[SOURCE MATERIAL Boundary: Start]

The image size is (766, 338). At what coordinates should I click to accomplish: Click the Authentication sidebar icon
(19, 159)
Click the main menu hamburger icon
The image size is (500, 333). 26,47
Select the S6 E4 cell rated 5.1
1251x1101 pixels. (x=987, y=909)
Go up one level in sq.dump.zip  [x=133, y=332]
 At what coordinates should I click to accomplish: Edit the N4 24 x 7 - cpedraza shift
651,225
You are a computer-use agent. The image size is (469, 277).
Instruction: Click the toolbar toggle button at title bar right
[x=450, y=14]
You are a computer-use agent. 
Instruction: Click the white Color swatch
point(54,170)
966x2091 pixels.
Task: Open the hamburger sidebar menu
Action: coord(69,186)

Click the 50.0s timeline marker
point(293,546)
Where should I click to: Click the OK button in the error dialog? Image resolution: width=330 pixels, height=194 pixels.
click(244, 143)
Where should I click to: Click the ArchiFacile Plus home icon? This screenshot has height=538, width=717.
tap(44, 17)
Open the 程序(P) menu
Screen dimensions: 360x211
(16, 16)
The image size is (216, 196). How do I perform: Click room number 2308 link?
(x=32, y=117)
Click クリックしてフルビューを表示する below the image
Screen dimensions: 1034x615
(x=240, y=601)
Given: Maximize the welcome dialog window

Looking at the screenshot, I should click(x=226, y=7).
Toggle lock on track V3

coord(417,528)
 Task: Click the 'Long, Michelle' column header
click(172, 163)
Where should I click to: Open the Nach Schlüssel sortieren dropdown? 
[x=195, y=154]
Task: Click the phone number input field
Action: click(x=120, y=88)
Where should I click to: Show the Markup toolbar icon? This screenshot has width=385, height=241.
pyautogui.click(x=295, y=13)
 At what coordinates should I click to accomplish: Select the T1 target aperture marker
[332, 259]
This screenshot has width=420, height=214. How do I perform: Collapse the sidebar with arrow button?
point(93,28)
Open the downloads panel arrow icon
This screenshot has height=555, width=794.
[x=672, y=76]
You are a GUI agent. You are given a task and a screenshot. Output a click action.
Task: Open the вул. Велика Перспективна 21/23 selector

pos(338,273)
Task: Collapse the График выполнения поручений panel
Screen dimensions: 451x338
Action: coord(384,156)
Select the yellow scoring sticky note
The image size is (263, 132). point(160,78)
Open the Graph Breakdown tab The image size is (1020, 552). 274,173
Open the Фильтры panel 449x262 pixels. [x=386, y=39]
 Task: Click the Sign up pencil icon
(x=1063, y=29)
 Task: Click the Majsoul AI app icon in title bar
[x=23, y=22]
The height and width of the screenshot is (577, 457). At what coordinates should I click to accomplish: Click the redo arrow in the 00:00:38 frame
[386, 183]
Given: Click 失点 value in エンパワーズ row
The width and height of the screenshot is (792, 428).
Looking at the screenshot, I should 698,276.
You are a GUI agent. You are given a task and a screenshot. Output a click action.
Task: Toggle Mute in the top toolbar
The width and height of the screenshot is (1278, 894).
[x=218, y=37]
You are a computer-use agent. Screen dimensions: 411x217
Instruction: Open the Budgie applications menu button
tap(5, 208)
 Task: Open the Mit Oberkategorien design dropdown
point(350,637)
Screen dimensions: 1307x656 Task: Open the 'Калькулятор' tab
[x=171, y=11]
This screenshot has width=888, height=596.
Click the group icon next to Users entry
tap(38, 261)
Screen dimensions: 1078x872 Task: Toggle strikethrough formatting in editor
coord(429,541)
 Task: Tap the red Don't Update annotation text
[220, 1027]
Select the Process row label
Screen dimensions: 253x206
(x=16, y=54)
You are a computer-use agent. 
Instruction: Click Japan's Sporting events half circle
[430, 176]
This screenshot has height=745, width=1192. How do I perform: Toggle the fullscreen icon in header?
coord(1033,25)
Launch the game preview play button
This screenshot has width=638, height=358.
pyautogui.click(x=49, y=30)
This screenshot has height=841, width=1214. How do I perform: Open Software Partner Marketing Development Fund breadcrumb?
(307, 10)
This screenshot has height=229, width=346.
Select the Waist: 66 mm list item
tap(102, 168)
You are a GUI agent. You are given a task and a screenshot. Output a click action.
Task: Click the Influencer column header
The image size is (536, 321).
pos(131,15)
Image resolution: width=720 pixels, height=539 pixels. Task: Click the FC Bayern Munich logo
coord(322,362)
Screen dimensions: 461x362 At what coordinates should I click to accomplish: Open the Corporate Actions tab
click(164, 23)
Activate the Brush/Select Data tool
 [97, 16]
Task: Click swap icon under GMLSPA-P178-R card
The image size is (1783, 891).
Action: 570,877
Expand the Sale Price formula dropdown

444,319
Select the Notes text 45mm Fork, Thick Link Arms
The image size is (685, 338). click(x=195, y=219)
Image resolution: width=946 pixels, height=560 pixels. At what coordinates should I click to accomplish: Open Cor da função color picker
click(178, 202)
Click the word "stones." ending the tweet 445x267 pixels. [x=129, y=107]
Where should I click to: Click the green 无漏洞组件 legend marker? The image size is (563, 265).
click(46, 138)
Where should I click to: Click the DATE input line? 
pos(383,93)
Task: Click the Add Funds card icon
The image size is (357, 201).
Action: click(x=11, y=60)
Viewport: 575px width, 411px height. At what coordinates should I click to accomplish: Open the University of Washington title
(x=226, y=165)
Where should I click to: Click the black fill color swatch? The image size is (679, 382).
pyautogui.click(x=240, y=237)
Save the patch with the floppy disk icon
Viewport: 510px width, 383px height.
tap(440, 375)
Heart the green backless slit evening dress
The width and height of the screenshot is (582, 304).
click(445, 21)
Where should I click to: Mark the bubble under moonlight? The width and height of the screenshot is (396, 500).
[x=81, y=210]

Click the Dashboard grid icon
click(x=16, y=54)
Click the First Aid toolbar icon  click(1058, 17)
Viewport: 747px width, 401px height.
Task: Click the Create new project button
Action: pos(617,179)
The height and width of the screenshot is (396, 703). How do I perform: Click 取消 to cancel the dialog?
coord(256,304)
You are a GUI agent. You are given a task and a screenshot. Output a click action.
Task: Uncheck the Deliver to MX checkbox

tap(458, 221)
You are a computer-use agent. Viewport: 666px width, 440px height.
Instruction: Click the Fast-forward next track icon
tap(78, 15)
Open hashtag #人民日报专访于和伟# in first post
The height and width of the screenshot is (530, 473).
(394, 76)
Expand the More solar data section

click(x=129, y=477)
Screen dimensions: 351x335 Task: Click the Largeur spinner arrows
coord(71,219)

[SOURCE MATERIAL Boundary: End]

__TASK REQUIREMENTS__.
The answer must be every entry, reproduced exactly.

__ANSWER SPACE__.
The image size is (766, 338). At what coordinates should I click to accomplish: Click the Authentication sidebar icon
(19, 159)
Click the main menu hamburger icon
The image size is (500, 333). 26,47
Select the S6 E4 cell rated 5.1
1251x1101 pixels. (x=987, y=909)
Go up one level in sq.dump.zip  [x=133, y=332]
 At what coordinates should I click to accomplish: Edit the N4 24 x 7 - cpedraza shift
651,225
You are a computer-use agent. The image size is (469, 277).
Instruction: Click the toolbar toggle button at title bar right
[x=450, y=14]
You are a computer-use agent. 
Instruction: Click the white Color swatch
point(54,170)
966x2091 pixels.
Task: Open the hamburger sidebar menu
Action: coord(69,186)

Click the 50.0s timeline marker
point(293,546)
Where should I click to: Click the OK button in the error dialog? Image resolution: width=330 pixels, height=194 pixels.
click(244, 143)
Where should I click to: Click the ArchiFacile Plus home icon? This screenshot has height=538, width=717.
tap(44, 17)
Open the 程序(P) menu
Screen dimensions: 360x211
(16, 16)
The image size is (216, 196). How do I perform: Click room number 2308 link?
(x=32, y=117)
Click クリックしてフルビューを表示する below the image
Screen dimensions: 1034x615
(x=240, y=601)
Given: Maximize the welcome dialog window

Looking at the screenshot, I should click(x=226, y=7).
Toggle lock on track V3

coord(417,528)
 Task: Click the 'Long, Michelle' column header
click(172, 163)
Where should I click to: Open the Nach Schlüssel sortieren dropdown? 
[x=195, y=154]
Task: Click the phone number input field
Action: click(x=120, y=88)
Where should I click to: Show the Markup toolbar icon? This screenshot has width=385, height=241.
pyautogui.click(x=295, y=13)
 At what coordinates should I click to accomplish: Select the T1 target aperture marker
[332, 259]
This screenshot has width=420, height=214. How do I perform: Collapse the sidebar with arrow button?
point(93,28)
Open the downloads panel arrow icon
This screenshot has height=555, width=794.
[x=672, y=76]
You are a GUI agent. You are given a task and a screenshot. Output a click action.
Task: Open the вул. Велика Перспективна 21/23 selector

pos(338,273)
Task: Collapse the График выполнения поручений panel
Screen dimensions: 451x338
Action: coord(384,156)
Select the yellow scoring sticky note
The image size is (263, 132). point(160,78)
Open the Graph Breakdown tab The image size is (1020, 552). 274,173
Open the Фильтры panel 449x262 pixels. [x=386, y=39]
 Task: Click the Sign up pencil icon
(x=1063, y=29)
 Task: Click the Majsoul AI app icon in title bar
[x=23, y=22]
The height and width of the screenshot is (577, 457). At what coordinates should I click to accomplish: Click the redo arrow in the 00:00:38 frame
[386, 183]
Given: Click 失点 value in エンパワーズ row
The width and height of the screenshot is (792, 428).
Looking at the screenshot, I should 698,276.
You are a GUI agent. You are given a task and a screenshot. Output a click action.
Task: Toggle Mute in the top toolbar
The width and height of the screenshot is (1278, 894).
[x=218, y=37]
You are a computer-use agent. Screen dimensions: 411x217
Instruction: Open the Budgie applications menu button
tap(5, 208)
 Task: Open the Mit Oberkategorien design dropdown
point(350,637)
Screen dimensions: 1307x656 Task: Open the 'Калькулятор' tab
[x=171, y=11]
This screenshot has width=888, height=596.
Click the group icon next to Users entry
tap(38, 261)
Screen dimensions: 1078x872 Task: Toggle strikethrough formatting in editor
coord(429,541)
 Task: Tap the red Don't Update annotation text
[220, 1027]
Select the Process row label
Screen dimensions: 253x206
(x=16, y=54)
You are a computer-use agent. 
Instruction: Click Japan's Sporting events half circle
[430, 176]
This screenshot has height=745, width=1192. How do I perform: Toggle the fullscreen icon in header?
coord(1033,25)
Launch the game preview play button
This screenshot has width=638, height=358.
pyautogui.click(x=49, y=30)
This screenshot has height=841, width=1214. How do I perform: Open Software Partner Marketing Development Fund breadcrumb?
(307, 10)
This screenshot has height=229, width=346.
Select the Waist: 66 mm list item
tap(102, 168)
You are a GUI agent. You are given a task and a screenshot. Output a click action.
Task: Click the Influencer column header
The image size is (536, 321).
pos(131,15)
Image resolution: width=720 pixels, height=539 pixels. Task: Click the FC Bayern Munich logo
coord(322,362)
Screen dimensions: 461x362 At what coordinates should I click to accomplish: Open the Corporate Actions tab
click(164, 23)
Activate the Brush/Select Data tool
 [97, 16]
Task: Click swap icon under GMLSPA-P178-R card
The image size is (1783, 891).
Action: 570,877
Expand the Sale Price formula dropdown

444,319
Select the Notes text 45mm Fork, Thick Link Arms
The image size is (685, 338). click(x=195, y=219)
Image resolution: width=946 pixels, height=560 pixels. At what coordinates should I click to accomplish: Open Cor da função color picker
click(178, 202)
Click the word "stones." ending the tweet 445x267 pixels. [x=129, y=107]
Where should I click to: Click the green 无漏洞组件 legend marker? The image size is (563, 265).
click(46, 138)
Where should I click to: Click the DATE input line? 
pos(383,93)
Task: Click the Add Funds card icon
The image size is (357, 201).
Action: click(x=11, y=60)
Viewport: 575px width, 411px height. At what coordinates should I click to accomplish: Open the University of Washington title
(x=226, y=165)
Where should I click to: Click the black fill color swatch? The image size is (679, 382).
pyautogui.click(x=240, y=237)
Save the patch with the floppy disk icon
Viewport: 510px width, 383px height.
tap(440, 375)
Heart the green backless slit evening dress
The width and height of the screenshot is (582, 304).
click(445, 21)
Where should I click to: Mark the bubble under moonlight? The width and height of the screenshot is (396, 500).
[x=81, y=210]

Click the Dashboard grid icon
click(x=16, y=54)
Click the First Aid toolbar icon  click(1058, 17)
Viewport: 747px width, 401px height.
Task: Click the Create new project button
Action: pos(617,179)
The height and width of the screenshot is (396, 703). How do I perform: Click 取消 to cancel the dialog?
coord(256,304)
You are a GUI agent. You are given a task and a screenshot. Output a click action.
Task: Uncheck the Deliver to MX checkbox

tap(458, 221)
You are a computer-use agent. Viewport: 666px width, 440px height.
Instruction: Click the Fast-forward next track icon
tap(78, 15)
Open hashtag #人民日报专访于和伟# in first post
The height and width of the screenshot is (530, 473).
(394, 76)
Expand the More solar data section

click(x=129, y=477)
Screen dimensions: 351x335 Task: Click the Largeur spinner arrows
coord(71,219)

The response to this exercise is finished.